We had a discussion no later than yesterday. We are cooperating on a long list of issues. A problem affecting one province will have an impact on its neighbour, because neighbouring provinces will help each other out in the event of major problems. Since this also affects the federal government, it is in our best interest to come up with solutions. A lot of work is being done in terms of prevention. We have done much prevention work with individuals. You might have seen the advertising campaign entitled “72 hours... Is your family prepared?”, which targets individual Canadians. First, we prepare individuals, then we deal with municipalities.
We can develop programs or a process to ensure that, in the event of an uncontrollable disaster, the citizens affected will have quick access to the appropriate services—whether provincial health care services, or services for small and medium enterprises provided by Industry Canada or assistance from HRSDC. We have come together to develop such a process.

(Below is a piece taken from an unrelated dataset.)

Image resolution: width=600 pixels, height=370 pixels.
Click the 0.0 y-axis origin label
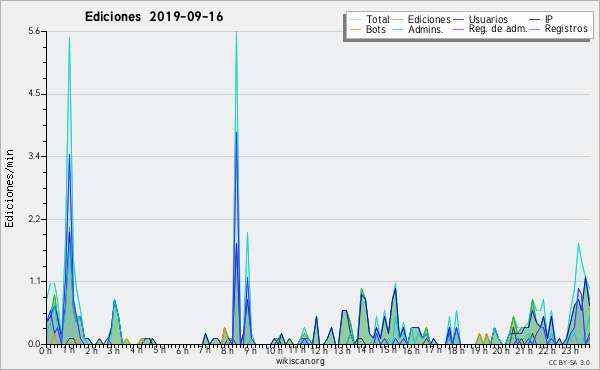34,344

I would like to come back to your example when you spoke about farming. We have an ongoing planning process with regard to evolving risks. A part of the 2007 Emergency Management Act clearly indicates that the Minister of Public Safety has specific responsibilities and that each government minister is responsible for analyzing and assessing the risks within their portfolio. Who better than the Minister of Agriculture and Agri-Food to inform us of the actual risks within that sector? He is also responsible for assessing the situation.
Therefore, the Auditor General recommended that we provide the department with more assistance so that it can effectively carry out its responsibilities.
October 22nd, 2009 / 11:50 a.m.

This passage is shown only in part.